With Zen Terror in Prewar Japan: Portrait of an Assassin, Brian Victoria brings to a close his trilogy examining the ways that Japanese Zen Buddhist thought served, over the course of the twentieth century, to variously [End Page 157] motivate, enable, legitimate, and excuse state violence. The publisher's description for Zen Terror tells us that this third book "explodes the myth of Zen Buddhism as a peaceful religion." This perhaps does not do justice to the profound impact of the earlier books in the series, Zen at War (Weatherhill, 1997) and Zen War Stories (RoutledgeCurzon, 2003), on both Zen institutions and Buddhist studies. As Victoria notes in the preface to Zen Terror, his Zen at War was cited by Rinzai Zen and Sanbō-kyōdan leaders as "one of the catalysts" spurring those institutions to issue "formal apologies for their sect's wartime complicity" (p. xvi); his work has likewise been required reading for students of Japanese religion for the last two decades.
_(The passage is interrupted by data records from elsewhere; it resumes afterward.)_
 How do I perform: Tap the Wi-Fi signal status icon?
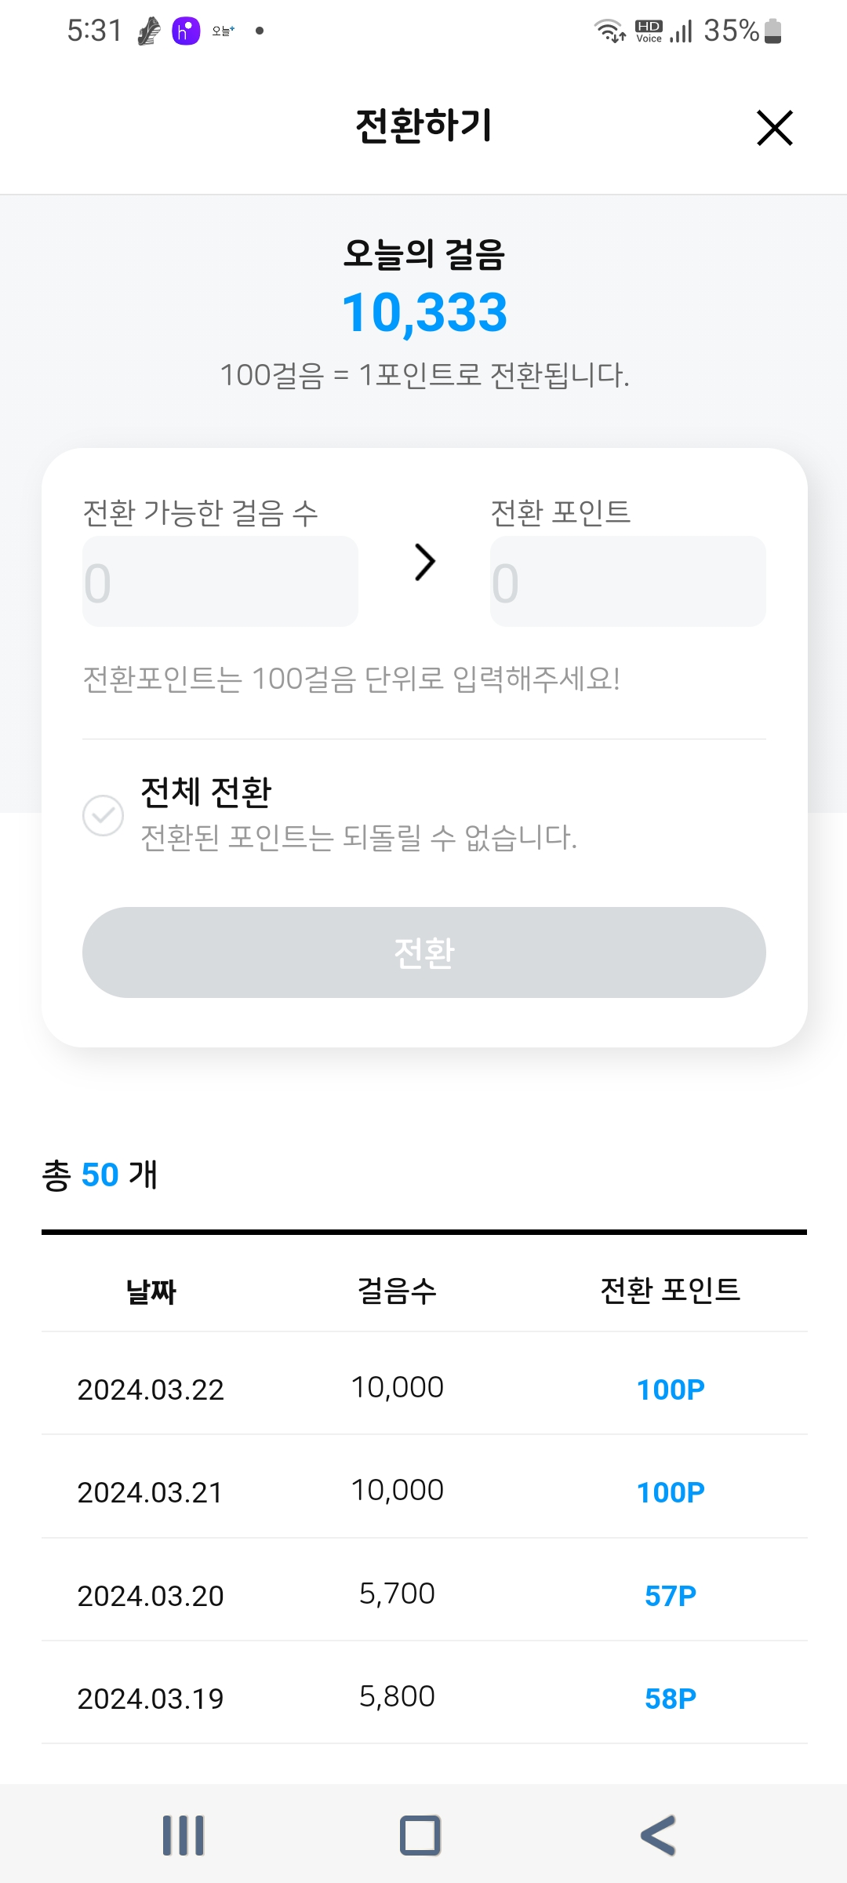click(609, 31)
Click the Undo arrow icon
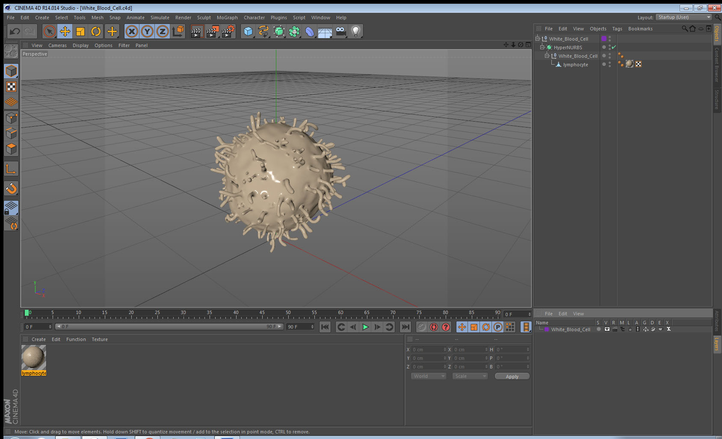722x439 pixels. [x=15, y=31]
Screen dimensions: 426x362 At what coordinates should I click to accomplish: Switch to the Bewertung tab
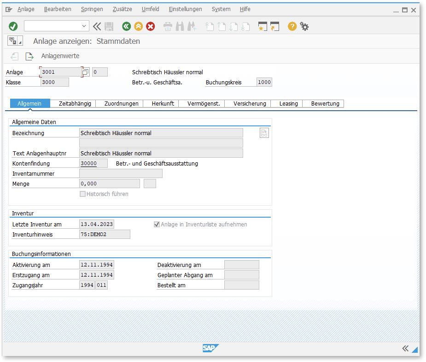pos(325,104)
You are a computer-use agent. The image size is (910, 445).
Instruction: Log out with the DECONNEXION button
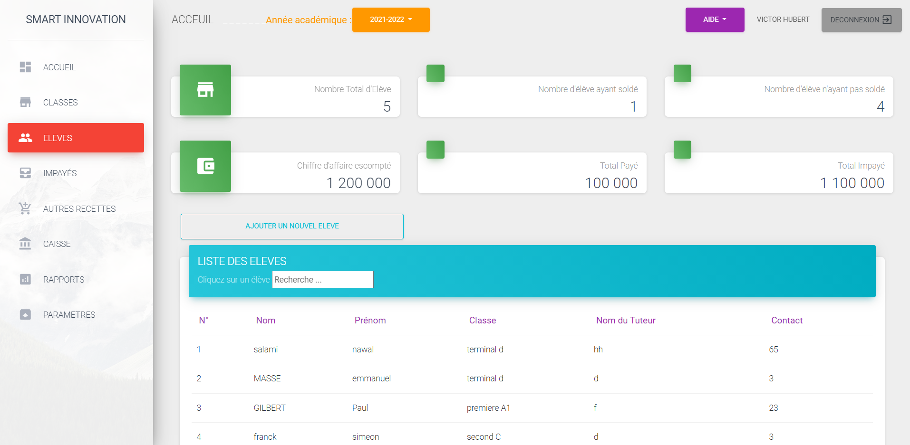coord(861,20)
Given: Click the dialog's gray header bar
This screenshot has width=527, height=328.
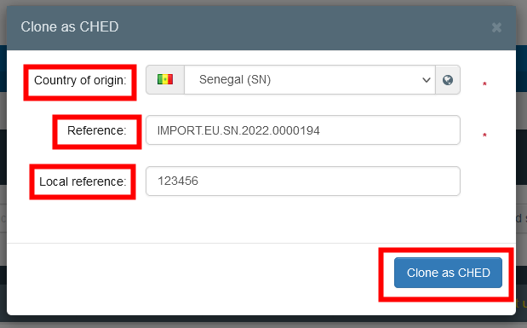Looking at the screenshot, I should click(x=261, y=27).
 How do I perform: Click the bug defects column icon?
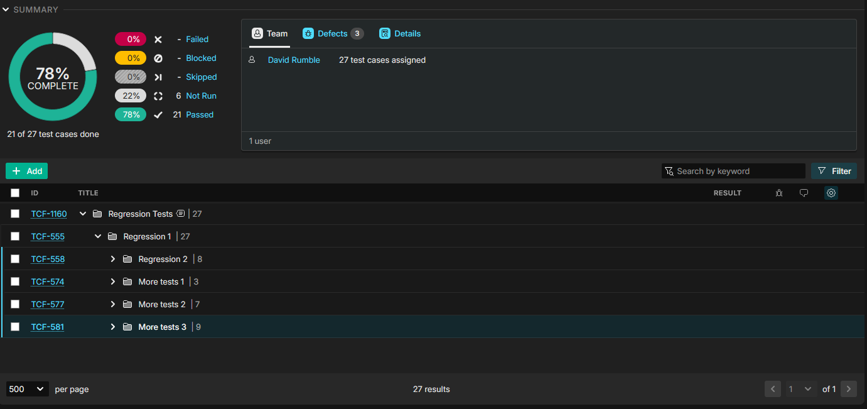coord(779,193)

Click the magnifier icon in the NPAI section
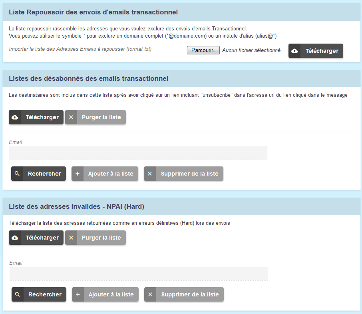click(x=17, y=294)
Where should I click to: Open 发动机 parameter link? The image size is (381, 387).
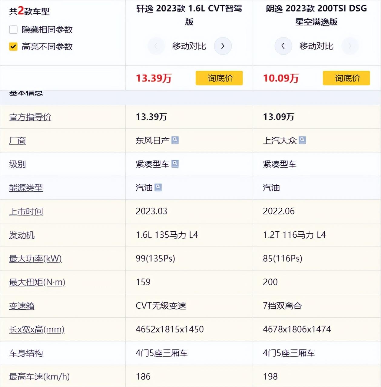coord(22,235)
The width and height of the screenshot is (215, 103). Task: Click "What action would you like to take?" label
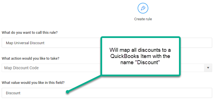(x=30, y=59)
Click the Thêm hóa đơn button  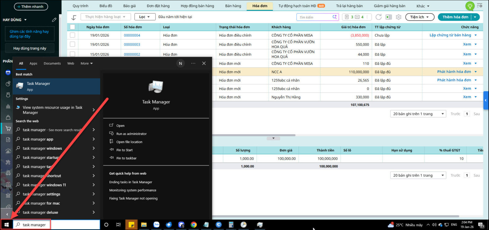point(455,17)
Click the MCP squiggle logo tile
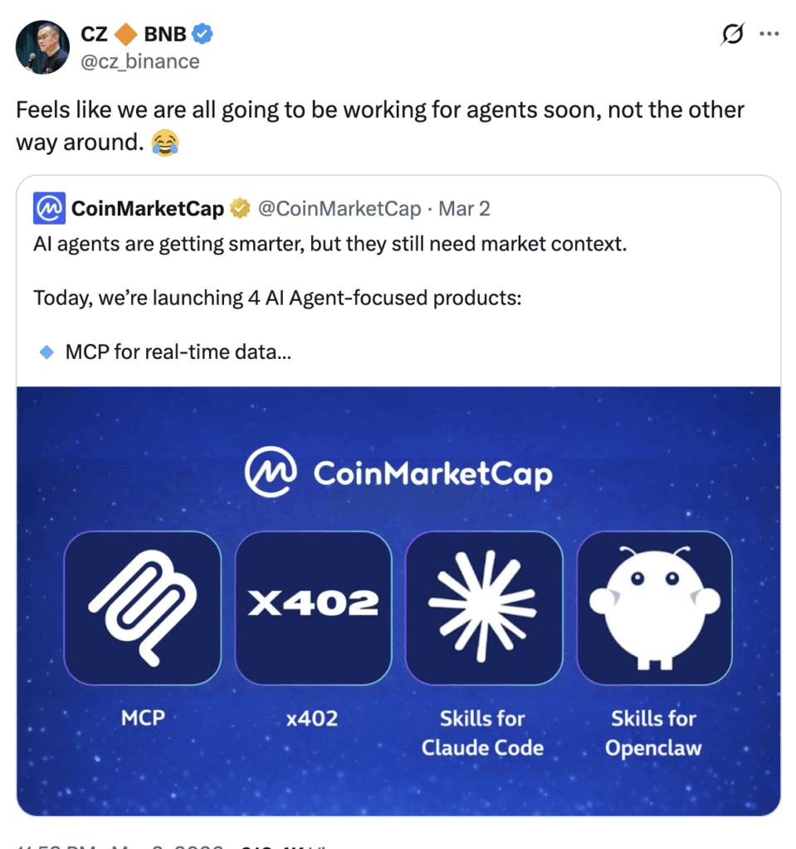Image resolution: width=796 pixels, height=849 pixels. tap(143, 608)
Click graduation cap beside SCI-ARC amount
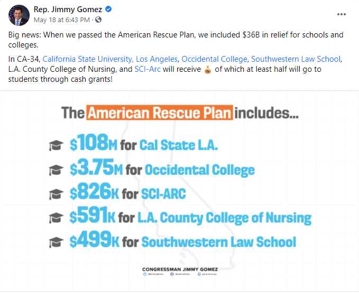The height and width of the screenshot is (293, 359). (56, 194)
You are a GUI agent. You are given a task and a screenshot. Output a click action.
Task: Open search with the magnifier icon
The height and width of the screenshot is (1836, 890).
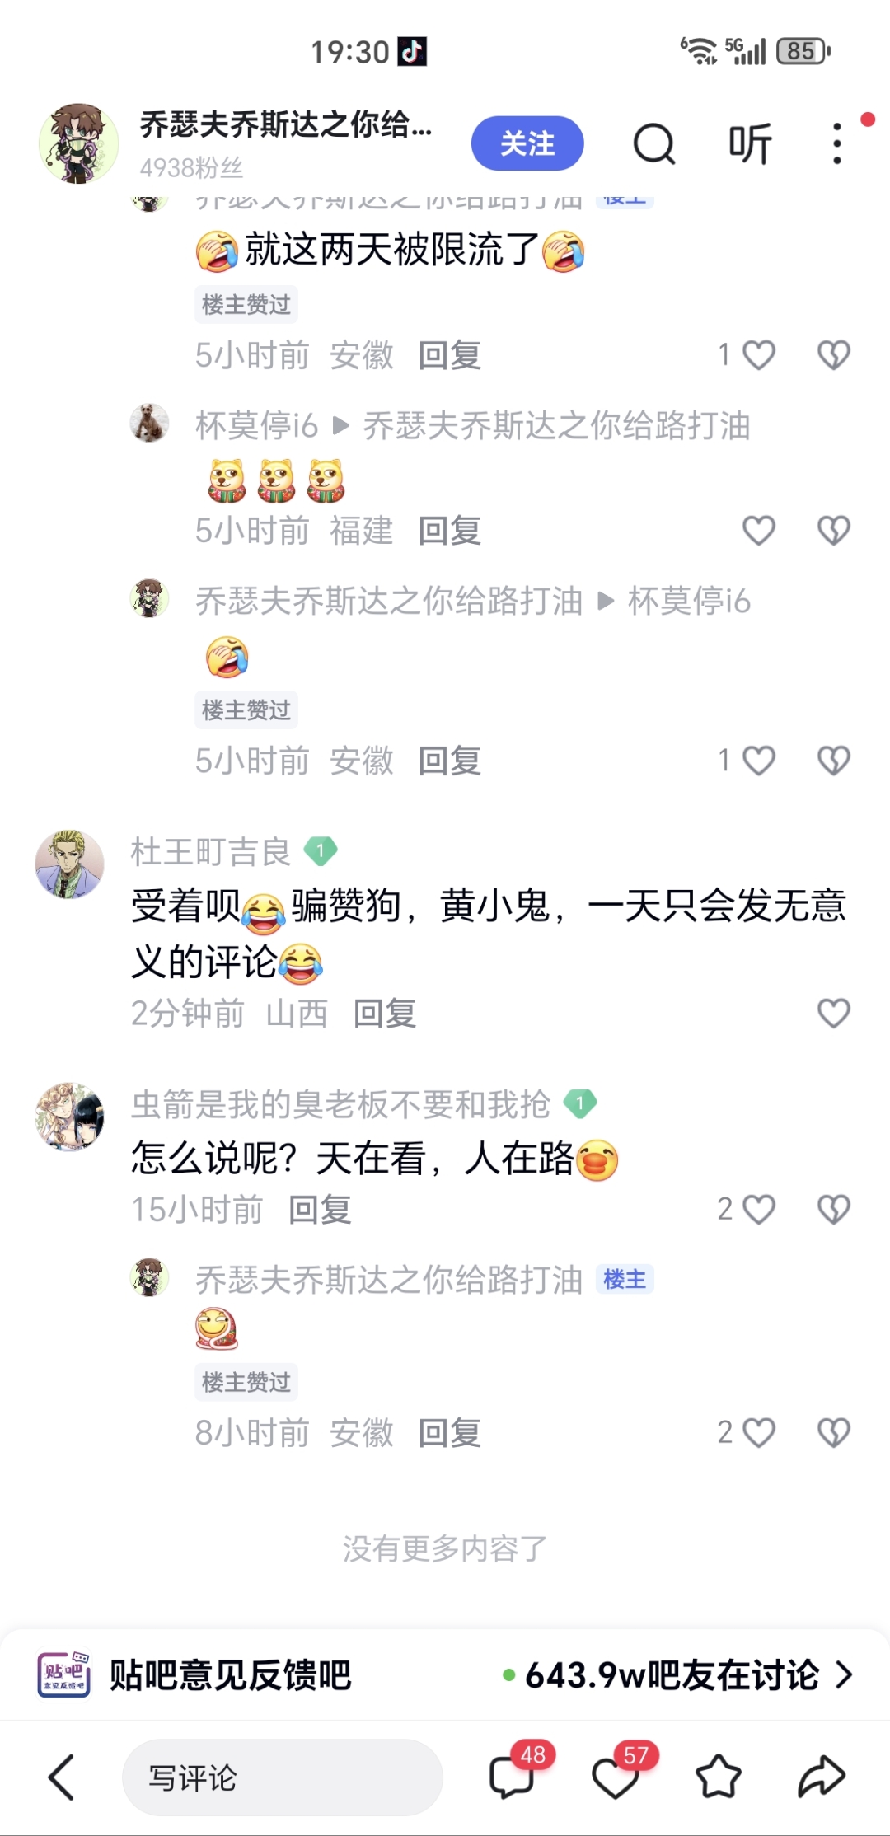(x=654, y=144)
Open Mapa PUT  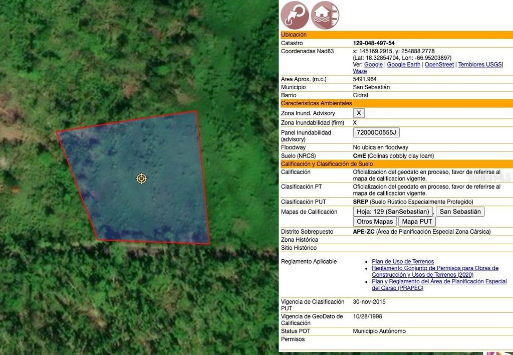[417, 221]
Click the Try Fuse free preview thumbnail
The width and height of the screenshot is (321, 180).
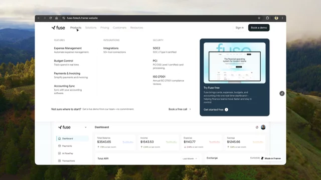235,63
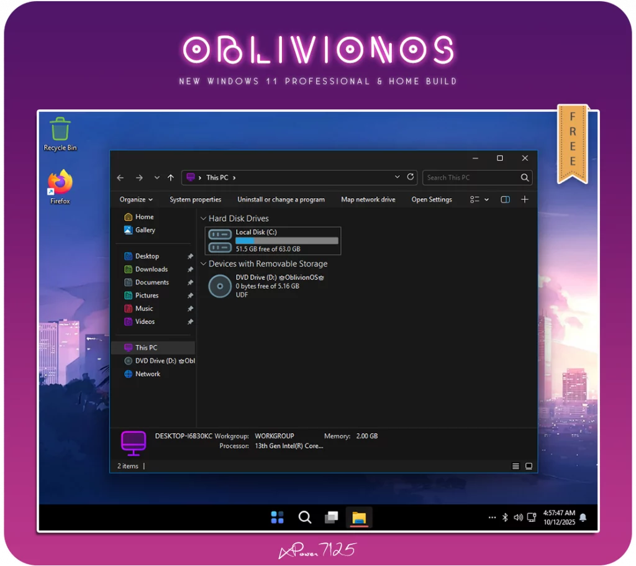Open a new File Explorer tab with plus icon
The image size is (636, 566).
(526, 199)
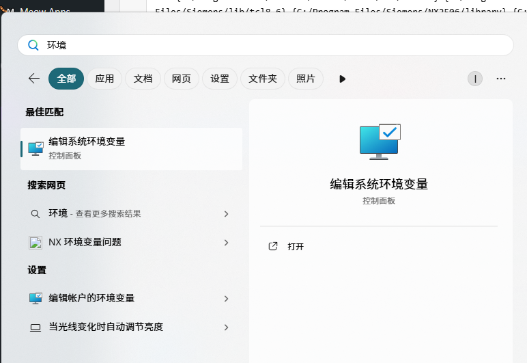Click the open external icon beside 打开
This screenshot has width=527, height=363.
click(x=273, y=246)
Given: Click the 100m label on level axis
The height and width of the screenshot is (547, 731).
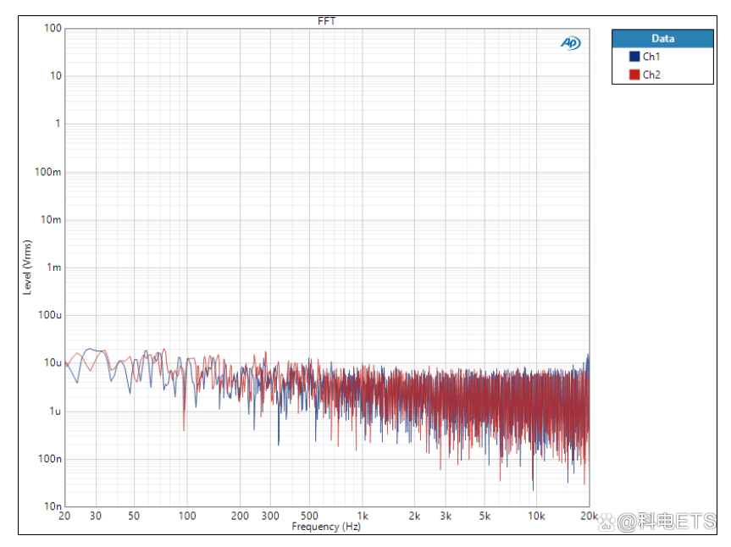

Alongside those readers who will come to Zen Terror with a naive understanding of Zen Buddhism as a peaceful religion then, there will be others whose sense of that history, informed directly or indirectly by Victoria's influential earlier work, is already more complex. These latter readers may also have grappled with some of the other studies of Buddhism and violence that have appeared in the years since Zen at War was first published, including, for example, work by Juliane Schober, Jacob Dalton, the many scholars represented in Vladimir Tikhonov and Torkel Brekke's edited volume Buddhism and Violence: Militarism and Buddhism in Modern Asia, and of course the field-defining contributions of Michael K. Jerryson.1

Zen Terror does not, however, engage these more recent examinations of Buddhism and violence. This observation is intended not as a criticism but as an indication of the kind of book Victoria set out to write: not an academic volume but a book that might find a large popular audience, and in doing so be able to effectively continue the trilogy's work of moral suasion, prompting Zen Buddhists first "to honestly admit" that "elements/teachings that have been used to justify, even encourage, the use of violence" exist within the tradition and then to "address" them (p. 235). This process of self-critique and self-correction is absolutely required, Victoria writes, if we are ever to "save the blood-soaked boat called 'religion'" (p. 232). With such a project in mind, Victoria seeks in Zen Terror to "take readers inside the mind, inside the very 'skin,' of one terrorist leader" (p. 8): Inoue Nisshō (1887–1967), the head of a group dubbed the Blood Oath Corps (Ketsumeidan), [End Page 158] which in 1932 carried out a plot resulting in the assassinations of banker and politician Inoue Junnosuke (1869–1932) and business magnate Takuma Dan (1858–1932). This is not, Victoria writes, "an objective history" (p. 8); readers interested in such a thing are directed to "the many academic books and articles describing this period and the role Inoue and his terrorist band played in it" (p. 7) (although Victoria also calls into question "the degree of objectivity or simple accuracy" of such works, insofar as they identify Inoue as influenced primarily by Nichiren Buddhism rather than by Zen). In reviewing Zen Terror in this journal then, I am conscious that I am reading it at cross-purposes, focused on what Victoria's academic readers might discover in a text that is not primarily intended for them.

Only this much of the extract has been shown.